Her present teachings at Geneva University focus on gender history (19th-20th. century); gender, science and biomedicine; gender and technology with a focus on computing revolution and digital issues.

A contemporary historian and sociologist, Delphine Gardey is a gender and feminist scholar, and a science and technology scholar.

Research fields

Women and Gender History. Gender and Science. Gender and Technology. Gender and biomedicine. Gender and Feminist Theory. Feminist critic of Science. Situated Knowledge and Feminist Epistemologies. Cyberfeminism. Gender and Computing. Gender and Information.

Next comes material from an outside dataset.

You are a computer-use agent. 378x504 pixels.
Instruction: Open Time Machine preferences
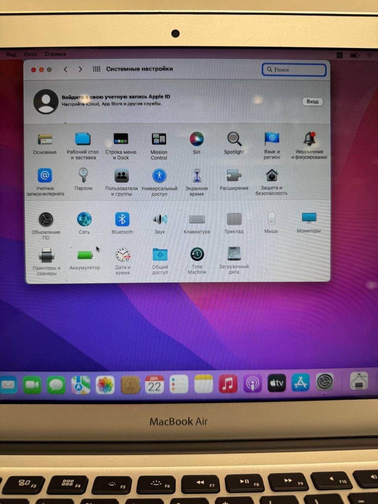click(197, 255)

Sexuality and biomedicine. History of the Medicalization of  the Female Body and Sexuality. Reproductive technologies and reproductive justice (ongoing collective research projects).

Social History (19th-20th Centuries) (France-UK). Labor History  (office work, women’s work) (19th-20th.) (France). History of Information Societies and Economies (19th-20th) (Europe). History and anthropology of Writing (18th-20th Centuries) (France-UK). Social and technical history of calculating and accounting (U.S. Europe late 18th-mid. 20th). History of shorthand writing systems (in Great-Britain 16th-19th. and Continental Europe late 18th- late 20th). Administrative Revolution, data computing and large scale business before the computer. Litteracy and Economy. Numeracy and Economy.

History and sociology of Technology. Socio-anthropology of material cultures. Social Studies of Science and Technology.

Orality, Litteracy and Democracy. Shorthand and Parliament. Social and material history of the French Parliament (1789-1970). Gender & Legislative Bodies. Parliamentary Procedures and Rituals.

Gender, Coloniality and Representation (France 1789-1954) (ongoing personal research project).